From what I've seen the "anti-patriarchal beard" has gone out of style. You see it here and there on the rare day but most modern leftist men are clean-shaven and hairless. A reason for this is that leftism has become "purer" to say the least compared to in the past where there was a mixture of rightism with liberalism. It's almost like the odd "sex-negative feminism" phenomenom of the 1970's where feminism was anti-pornography, anti-prostitution and advocated policies that limited women's sexual liberation (borrowing from patriarchal mores). This started to wither as feminism became more accepted in society and gained power (by then they switched to sex-positive feminism which was more compatible and more purely liberal).

Wm Jas said...

The patriarchal beard was the norm in early Mormonism, but beards are now generally discouraged and are explicitly not allowed for missionaries and church leaders. The change seems to have taken place in the 1950s or thereabout.

bgc said...

@WmJas - interesting. I wonder what it signifies?

If it signifies a change of Mormonism from separate development to the current strategy of quiet assimilation then I would expect that this is one of the things that will need to be reversed, and fairly soon.
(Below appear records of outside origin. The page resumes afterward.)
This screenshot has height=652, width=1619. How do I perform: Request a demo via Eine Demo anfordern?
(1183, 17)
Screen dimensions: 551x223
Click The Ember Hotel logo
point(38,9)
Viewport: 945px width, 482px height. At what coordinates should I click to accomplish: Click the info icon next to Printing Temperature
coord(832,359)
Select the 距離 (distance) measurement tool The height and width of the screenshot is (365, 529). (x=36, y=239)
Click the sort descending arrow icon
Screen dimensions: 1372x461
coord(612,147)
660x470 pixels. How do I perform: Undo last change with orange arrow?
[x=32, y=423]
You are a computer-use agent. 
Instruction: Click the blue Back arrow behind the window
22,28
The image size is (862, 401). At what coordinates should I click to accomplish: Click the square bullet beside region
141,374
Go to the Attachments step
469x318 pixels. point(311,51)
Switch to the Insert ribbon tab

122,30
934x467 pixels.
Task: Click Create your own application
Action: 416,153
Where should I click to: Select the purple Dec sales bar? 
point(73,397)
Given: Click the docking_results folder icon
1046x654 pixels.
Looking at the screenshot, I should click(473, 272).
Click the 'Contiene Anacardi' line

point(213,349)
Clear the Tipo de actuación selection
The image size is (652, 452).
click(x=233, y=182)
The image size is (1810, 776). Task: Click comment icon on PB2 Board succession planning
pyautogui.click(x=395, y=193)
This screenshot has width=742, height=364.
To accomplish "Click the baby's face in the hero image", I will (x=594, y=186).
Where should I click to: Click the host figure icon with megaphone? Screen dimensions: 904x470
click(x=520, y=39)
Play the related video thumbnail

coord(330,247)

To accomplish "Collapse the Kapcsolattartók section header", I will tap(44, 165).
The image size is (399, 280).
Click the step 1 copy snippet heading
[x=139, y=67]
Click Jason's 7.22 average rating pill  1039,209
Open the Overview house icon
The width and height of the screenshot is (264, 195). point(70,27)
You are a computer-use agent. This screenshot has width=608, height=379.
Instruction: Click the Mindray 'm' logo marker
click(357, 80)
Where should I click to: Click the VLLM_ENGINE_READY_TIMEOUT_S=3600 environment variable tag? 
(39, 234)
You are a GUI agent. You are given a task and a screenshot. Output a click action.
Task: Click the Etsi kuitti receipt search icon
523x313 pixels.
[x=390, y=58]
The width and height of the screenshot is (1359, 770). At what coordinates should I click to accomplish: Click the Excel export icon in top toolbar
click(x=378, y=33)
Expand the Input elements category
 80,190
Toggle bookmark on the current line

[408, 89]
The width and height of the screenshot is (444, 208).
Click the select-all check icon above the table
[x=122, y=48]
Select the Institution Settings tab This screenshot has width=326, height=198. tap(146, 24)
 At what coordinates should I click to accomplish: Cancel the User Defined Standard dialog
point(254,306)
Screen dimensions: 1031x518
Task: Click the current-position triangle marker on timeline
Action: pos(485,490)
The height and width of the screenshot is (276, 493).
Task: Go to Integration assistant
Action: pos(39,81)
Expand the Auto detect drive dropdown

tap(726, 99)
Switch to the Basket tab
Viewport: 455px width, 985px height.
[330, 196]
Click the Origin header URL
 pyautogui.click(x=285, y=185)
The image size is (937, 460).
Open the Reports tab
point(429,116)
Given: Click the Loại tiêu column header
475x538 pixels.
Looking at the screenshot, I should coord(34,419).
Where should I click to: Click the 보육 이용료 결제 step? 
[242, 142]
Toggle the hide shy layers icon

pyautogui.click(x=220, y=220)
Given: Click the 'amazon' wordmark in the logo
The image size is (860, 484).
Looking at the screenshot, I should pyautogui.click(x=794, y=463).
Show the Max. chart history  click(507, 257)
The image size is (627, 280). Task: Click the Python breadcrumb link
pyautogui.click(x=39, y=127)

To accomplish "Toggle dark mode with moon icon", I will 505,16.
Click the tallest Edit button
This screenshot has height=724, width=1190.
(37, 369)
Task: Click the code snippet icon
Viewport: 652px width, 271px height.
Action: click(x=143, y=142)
My sense is that Mormonism will be filleted-out and destroyed by Leftism driven by the federal government unless they revert to the original separatist strategy - which would necessarily involve breaking away from the US (again).

It would be interesting to find out what would happen if Romney becomes President - I would regard it as much more of a threat to Mormons and Mormonism than a benefit.

One threat would be assimilation to the Federal agenda (feeling unable or unwilling to oppose the President and central government); the other would be four years of 24/7 mockery and vilification by the Leftist media, education and showbiz establishment (although that might, in fact, be the kind of wake-up call that Mormons need...?)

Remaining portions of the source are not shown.